▶ **Required work**: Find all the lines in the material below with the word "will", and copy them.

▶ **Input for this task**:
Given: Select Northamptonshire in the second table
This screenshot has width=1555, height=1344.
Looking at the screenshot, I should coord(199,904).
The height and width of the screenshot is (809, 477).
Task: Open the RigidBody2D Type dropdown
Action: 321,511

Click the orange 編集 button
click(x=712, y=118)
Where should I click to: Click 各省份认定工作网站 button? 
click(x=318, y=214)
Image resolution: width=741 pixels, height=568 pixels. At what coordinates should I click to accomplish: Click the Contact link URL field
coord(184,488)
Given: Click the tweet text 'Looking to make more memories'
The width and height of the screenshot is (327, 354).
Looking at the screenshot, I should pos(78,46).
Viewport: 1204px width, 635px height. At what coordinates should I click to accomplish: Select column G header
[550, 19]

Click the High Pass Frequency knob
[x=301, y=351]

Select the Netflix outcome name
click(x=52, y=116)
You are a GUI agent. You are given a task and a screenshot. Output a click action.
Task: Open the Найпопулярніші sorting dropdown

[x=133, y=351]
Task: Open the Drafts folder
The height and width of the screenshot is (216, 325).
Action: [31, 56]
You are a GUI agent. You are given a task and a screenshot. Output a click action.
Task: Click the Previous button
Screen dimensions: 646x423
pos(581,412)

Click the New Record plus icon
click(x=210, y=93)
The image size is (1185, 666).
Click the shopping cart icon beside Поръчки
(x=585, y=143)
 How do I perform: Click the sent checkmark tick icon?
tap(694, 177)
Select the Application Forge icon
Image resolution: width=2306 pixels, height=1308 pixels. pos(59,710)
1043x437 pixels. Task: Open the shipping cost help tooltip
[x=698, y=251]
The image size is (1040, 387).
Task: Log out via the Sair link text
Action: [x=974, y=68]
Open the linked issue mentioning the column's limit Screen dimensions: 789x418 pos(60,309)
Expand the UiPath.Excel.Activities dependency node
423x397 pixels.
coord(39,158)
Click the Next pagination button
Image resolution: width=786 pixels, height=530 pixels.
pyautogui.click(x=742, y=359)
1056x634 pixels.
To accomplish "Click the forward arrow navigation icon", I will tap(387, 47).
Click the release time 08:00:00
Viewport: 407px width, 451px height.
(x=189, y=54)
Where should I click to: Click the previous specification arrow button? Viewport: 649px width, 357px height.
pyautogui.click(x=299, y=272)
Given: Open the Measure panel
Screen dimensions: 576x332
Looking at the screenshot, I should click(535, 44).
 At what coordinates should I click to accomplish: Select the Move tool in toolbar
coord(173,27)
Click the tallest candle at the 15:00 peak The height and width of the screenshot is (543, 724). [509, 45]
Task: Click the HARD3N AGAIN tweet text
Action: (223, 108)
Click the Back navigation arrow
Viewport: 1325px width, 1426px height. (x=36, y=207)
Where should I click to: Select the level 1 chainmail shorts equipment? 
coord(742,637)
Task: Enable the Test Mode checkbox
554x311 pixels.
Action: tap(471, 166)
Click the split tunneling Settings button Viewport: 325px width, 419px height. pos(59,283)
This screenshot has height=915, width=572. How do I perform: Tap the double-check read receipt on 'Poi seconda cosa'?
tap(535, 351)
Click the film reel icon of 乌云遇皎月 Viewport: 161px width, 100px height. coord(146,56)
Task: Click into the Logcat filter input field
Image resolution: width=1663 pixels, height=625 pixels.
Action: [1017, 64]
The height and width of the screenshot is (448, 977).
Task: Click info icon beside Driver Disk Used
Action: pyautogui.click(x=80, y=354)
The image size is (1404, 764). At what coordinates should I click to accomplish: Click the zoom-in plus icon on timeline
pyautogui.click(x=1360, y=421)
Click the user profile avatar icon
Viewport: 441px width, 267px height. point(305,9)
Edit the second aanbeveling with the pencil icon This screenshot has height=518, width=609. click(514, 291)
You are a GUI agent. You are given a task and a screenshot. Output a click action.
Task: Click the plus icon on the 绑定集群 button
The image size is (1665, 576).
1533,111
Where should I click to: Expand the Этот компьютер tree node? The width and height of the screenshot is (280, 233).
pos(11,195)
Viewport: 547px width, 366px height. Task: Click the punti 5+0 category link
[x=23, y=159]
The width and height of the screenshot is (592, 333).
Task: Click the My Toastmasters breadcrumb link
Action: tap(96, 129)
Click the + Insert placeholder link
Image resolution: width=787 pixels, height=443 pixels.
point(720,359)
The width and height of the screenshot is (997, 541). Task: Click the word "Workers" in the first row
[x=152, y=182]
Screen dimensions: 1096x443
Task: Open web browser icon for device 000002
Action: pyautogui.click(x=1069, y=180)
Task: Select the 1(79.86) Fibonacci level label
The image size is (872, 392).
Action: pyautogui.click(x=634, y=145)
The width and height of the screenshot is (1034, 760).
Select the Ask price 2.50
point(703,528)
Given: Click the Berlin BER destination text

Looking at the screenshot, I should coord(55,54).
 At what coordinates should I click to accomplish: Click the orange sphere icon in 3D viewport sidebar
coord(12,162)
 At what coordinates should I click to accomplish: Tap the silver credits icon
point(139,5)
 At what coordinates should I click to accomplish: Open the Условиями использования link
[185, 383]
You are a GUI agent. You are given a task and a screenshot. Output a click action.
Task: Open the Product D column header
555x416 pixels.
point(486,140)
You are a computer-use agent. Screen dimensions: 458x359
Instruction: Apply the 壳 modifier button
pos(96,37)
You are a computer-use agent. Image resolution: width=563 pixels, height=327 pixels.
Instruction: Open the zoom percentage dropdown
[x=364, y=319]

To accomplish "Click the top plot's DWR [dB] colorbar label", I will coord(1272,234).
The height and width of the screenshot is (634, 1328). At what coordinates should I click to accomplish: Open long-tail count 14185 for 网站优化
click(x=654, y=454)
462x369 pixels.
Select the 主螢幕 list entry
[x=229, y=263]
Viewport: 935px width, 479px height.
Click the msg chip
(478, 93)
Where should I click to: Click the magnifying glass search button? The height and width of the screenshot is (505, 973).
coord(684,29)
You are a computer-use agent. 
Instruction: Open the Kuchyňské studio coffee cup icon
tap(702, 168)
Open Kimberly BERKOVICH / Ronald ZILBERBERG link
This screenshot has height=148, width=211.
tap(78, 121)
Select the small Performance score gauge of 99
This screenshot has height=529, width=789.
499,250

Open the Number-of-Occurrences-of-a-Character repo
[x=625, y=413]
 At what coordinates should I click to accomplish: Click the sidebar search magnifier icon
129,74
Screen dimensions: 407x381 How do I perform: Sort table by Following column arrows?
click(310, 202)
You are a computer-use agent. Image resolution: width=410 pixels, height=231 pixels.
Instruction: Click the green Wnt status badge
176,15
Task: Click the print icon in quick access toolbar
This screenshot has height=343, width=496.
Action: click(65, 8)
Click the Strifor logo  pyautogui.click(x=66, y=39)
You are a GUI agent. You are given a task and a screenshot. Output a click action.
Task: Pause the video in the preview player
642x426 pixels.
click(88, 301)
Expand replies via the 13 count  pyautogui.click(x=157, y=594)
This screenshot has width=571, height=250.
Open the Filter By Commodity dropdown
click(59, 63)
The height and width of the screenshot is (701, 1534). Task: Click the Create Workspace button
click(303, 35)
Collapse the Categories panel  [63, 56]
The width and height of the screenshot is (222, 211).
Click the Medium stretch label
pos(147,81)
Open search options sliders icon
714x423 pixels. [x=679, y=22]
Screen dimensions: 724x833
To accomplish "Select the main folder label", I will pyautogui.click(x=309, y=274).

▶ **Written answer**:
To accomplish "Click the forward arrow navigation icon", I will tap(387, 47).
To accomplish "Click the top plot's DWR [dB] colorbar label", I will coord(1272,234).
To accomplish "Select the main folder label", I will pyautogui.click(x=309, y=274).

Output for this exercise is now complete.